WHAT TO DO ▸ Produce an exact copy of the lines below, starting at the first and ending with the line containing "Screen dimensions: 916x610".
☆ ☆ ☆ ☆ ☆ ☆ ☆
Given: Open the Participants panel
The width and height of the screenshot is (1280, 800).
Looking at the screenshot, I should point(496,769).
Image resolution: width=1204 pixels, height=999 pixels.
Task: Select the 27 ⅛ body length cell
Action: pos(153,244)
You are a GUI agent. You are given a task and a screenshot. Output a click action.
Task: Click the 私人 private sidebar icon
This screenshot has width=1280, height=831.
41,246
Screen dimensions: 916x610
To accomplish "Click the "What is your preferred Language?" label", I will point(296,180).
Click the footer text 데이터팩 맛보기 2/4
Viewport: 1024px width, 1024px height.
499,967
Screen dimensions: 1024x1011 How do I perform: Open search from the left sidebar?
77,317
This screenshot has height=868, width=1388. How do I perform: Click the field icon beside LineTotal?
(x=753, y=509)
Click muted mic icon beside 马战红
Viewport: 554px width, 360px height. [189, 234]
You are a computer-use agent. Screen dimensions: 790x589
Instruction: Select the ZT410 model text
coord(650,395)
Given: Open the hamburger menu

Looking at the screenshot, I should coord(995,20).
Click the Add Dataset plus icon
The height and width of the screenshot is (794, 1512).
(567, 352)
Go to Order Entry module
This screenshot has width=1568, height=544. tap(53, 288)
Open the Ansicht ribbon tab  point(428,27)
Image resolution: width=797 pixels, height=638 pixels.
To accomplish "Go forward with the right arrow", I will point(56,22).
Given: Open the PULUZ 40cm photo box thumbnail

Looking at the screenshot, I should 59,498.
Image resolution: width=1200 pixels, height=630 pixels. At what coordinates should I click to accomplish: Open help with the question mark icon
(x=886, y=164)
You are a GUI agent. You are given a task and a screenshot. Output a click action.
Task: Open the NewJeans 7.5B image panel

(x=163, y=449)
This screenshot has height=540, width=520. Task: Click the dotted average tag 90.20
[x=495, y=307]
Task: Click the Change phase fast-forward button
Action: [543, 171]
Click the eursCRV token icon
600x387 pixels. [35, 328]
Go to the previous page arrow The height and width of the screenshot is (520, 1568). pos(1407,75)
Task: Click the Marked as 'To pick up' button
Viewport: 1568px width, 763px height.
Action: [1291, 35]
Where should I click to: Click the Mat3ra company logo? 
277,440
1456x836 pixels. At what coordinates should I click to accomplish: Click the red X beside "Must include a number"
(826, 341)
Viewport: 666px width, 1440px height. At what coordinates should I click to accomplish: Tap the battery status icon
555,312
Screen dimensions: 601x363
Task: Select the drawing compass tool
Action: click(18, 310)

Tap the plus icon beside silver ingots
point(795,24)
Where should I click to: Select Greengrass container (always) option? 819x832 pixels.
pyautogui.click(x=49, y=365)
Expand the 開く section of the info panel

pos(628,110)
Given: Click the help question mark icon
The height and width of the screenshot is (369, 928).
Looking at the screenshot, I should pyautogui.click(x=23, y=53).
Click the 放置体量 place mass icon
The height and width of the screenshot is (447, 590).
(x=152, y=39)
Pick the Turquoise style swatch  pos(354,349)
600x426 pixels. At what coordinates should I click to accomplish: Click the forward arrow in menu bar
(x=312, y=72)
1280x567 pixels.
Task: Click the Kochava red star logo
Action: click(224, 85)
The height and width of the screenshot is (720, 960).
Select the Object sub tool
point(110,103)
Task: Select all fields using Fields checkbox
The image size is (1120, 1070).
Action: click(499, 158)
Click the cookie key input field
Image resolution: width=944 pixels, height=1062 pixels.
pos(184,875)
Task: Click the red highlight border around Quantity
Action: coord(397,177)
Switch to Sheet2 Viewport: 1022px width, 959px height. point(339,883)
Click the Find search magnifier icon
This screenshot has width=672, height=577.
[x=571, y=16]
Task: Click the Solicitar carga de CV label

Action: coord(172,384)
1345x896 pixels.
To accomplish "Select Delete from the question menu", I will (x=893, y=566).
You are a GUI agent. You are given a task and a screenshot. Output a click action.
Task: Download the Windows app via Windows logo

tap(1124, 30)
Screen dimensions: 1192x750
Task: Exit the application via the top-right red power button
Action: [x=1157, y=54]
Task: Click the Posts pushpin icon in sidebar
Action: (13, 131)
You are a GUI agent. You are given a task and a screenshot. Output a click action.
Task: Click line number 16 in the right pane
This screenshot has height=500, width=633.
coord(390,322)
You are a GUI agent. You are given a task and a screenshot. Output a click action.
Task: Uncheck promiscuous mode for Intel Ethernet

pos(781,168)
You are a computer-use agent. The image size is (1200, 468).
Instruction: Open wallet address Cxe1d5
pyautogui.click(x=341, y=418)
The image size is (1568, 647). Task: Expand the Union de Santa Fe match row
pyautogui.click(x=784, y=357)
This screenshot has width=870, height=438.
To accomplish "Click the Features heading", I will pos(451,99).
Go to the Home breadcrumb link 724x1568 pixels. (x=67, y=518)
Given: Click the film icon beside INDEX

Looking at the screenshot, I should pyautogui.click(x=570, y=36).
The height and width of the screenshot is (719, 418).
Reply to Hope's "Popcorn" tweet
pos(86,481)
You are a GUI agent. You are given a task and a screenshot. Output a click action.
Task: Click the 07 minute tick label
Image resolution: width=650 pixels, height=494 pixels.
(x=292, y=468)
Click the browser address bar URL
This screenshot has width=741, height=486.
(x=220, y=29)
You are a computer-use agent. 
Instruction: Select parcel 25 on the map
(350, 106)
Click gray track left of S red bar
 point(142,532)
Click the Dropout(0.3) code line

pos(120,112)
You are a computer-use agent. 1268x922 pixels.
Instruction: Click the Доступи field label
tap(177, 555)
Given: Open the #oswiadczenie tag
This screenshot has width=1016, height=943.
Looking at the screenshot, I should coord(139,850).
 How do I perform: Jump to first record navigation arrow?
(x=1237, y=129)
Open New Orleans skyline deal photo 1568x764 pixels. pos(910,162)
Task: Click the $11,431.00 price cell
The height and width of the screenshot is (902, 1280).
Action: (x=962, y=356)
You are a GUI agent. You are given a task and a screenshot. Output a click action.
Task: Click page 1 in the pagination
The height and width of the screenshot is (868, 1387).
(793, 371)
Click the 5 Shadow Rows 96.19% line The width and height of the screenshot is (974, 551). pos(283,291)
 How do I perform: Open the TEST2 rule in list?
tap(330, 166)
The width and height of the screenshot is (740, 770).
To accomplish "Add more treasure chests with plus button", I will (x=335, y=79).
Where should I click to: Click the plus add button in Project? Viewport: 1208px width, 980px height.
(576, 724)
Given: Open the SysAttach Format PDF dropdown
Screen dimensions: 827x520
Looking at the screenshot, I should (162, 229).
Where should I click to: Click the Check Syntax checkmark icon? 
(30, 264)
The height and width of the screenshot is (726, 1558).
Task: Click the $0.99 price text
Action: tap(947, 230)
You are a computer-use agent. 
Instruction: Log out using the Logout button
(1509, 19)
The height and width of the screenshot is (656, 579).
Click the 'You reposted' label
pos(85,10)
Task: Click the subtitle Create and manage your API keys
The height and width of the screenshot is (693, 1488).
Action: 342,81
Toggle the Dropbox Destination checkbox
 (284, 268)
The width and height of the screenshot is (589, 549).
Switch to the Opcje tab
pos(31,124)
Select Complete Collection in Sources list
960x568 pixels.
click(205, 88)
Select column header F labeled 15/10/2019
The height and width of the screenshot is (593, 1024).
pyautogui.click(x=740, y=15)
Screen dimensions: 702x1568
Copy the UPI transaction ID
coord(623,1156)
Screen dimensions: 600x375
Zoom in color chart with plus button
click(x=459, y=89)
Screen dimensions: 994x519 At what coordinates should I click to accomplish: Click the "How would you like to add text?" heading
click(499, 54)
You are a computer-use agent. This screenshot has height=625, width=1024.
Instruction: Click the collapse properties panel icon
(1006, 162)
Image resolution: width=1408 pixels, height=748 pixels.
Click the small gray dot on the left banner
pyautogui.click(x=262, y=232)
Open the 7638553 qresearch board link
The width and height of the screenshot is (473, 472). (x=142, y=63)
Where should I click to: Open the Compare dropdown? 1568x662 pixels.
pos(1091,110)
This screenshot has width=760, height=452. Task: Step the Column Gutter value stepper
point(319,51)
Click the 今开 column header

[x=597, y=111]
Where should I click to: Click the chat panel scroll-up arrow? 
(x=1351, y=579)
☆ ☆ ☆ ☆ ☆ ☆ ☆
SOLVED PROBLEM ▸
Given: Open the Participants panel
The width and height of the screenshot is (1280, 800).
Looking at the screenshot, I should point(496,769).
Image resolution: width=1204 pixels, height=999 pixels.
Task: Select the 27 ⅛ body length cell
Action: pos(153,244)
You are a GUI agent. You are given a task and a screenshot. Output a click action.
Task: Click the 私人 private sidebar icon
This screenshot has width=1280, height=831.
41,246
Screen dimensions: 916x610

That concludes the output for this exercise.